2. Chess middlegame – second phase of the game, usually where the main battle is. Many games end in the middlegame.
3. Chess endgame – third and final phase of the game, where there are only a few pieces left.

==== Chess openings ====
Chess opening - group of initial moves of a chess game. Recognized sequences of opening moves are referred to as openings as finished by White, or defenses as finished by Black, but opening is also used as the general term.
  - Fool's mate - also known as the Two-Move Checkmate, it is the quickest possible checkmate in chess.
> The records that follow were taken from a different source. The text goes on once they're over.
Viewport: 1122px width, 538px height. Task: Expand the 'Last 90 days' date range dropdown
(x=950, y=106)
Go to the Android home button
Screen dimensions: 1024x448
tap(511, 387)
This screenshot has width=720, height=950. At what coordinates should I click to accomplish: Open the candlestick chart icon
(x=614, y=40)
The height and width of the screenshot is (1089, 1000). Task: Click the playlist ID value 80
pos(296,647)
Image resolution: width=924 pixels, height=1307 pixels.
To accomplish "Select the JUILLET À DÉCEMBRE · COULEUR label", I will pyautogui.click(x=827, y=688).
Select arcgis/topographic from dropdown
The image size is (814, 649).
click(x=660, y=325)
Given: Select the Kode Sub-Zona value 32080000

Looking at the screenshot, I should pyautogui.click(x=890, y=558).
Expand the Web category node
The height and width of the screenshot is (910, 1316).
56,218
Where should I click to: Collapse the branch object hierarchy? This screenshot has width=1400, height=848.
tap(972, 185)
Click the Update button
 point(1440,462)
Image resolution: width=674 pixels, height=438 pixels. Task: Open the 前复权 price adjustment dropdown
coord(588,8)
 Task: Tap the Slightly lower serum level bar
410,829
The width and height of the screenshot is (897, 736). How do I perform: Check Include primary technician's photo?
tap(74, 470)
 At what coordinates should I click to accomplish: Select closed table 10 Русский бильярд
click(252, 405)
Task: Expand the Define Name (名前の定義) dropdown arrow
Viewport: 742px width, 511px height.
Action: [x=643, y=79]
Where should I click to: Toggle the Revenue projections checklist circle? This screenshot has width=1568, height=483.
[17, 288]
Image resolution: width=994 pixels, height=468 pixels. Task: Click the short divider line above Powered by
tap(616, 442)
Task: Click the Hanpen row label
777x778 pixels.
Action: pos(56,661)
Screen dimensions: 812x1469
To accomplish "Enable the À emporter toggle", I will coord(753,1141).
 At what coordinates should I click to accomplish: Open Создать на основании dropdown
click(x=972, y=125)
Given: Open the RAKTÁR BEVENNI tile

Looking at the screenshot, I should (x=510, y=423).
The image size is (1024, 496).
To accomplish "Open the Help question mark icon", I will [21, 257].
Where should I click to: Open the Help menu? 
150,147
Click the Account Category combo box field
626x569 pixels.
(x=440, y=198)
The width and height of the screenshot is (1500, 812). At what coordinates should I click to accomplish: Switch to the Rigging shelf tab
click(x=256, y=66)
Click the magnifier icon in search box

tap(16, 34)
A prime example consists of the moves: 1.f3 e5 2.g4 Qh4#
  - Scholar's mate - checkmate achieved by the moves: 1.e4 e5 2.Qh5 Nc6 3.Bc4 Nf6? 4.Qxf7#. The moves might be played in a different order or in slight variation, but the basic idea is the same: the queen and bishop combine in a simple mating attack on f7 (or f2 if Black is performing the mate).
  - Smothered mate - checkmate delivered by a knight in which the mated king is unable to move because he is surrounded (or smothered) by his own pieces.
  - Back rank checkmate - checkmate delivered by a rook or queen along a back rank (that is, the row on which the pieces (not pawns) stand at the start of the game) in which the mated king is unable to move up the board because the king is blocked by friendly pieces (usually pawns) on the second rank (Burgess 2009:16).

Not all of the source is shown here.